Seidel und Hermann betonen beide, dass alle Formen des Protestes Platz in der Klimabewegung haben sollten und dass man gegenseitig «solidarisch» sei. Wirklich zu begeistern scheinen sie sich für die Aktionen der anderen Gruppe jedoch nicht.
«Ich habe mir mein Leben definitiv anders vorgestellt»
Vollstes Verständnis haben sie jedoch für ihre Gründe, warum sie all den Aufwand betreiben. «Es hilft mir, die ständige Angst vor der Klimakatastrophe zu kontern», sagt Hermann. Er sieht es als «privilegierter Europäer» als seine Pflicht, sein Möglichstes zu machen. «Bekannte von mir im globalen Süden leiden schon heute unter dem Klimawandel. Eine befreundete Klimaaktivistin aus Brasilien wurde wegen ihres Engagements erschossen. Wie kann ich da still sitzen?»

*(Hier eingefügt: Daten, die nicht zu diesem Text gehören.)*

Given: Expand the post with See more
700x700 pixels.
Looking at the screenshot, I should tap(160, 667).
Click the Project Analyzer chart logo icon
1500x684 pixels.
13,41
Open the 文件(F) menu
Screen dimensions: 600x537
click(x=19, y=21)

Seidel nickt bestätigend. «Als ich auf der Strasse geklebt habe, fragte ich mich, was ich hier eigentlich mache. Ich habe mir mein Leben definitiv anders vorgestellt. Aber ich sehe es als meine Pflicht gegenüber meinen acht Neffen und Nichten, dafür zu kämpfen, dass auch sie eine Zukunft haben», sagt Seidel.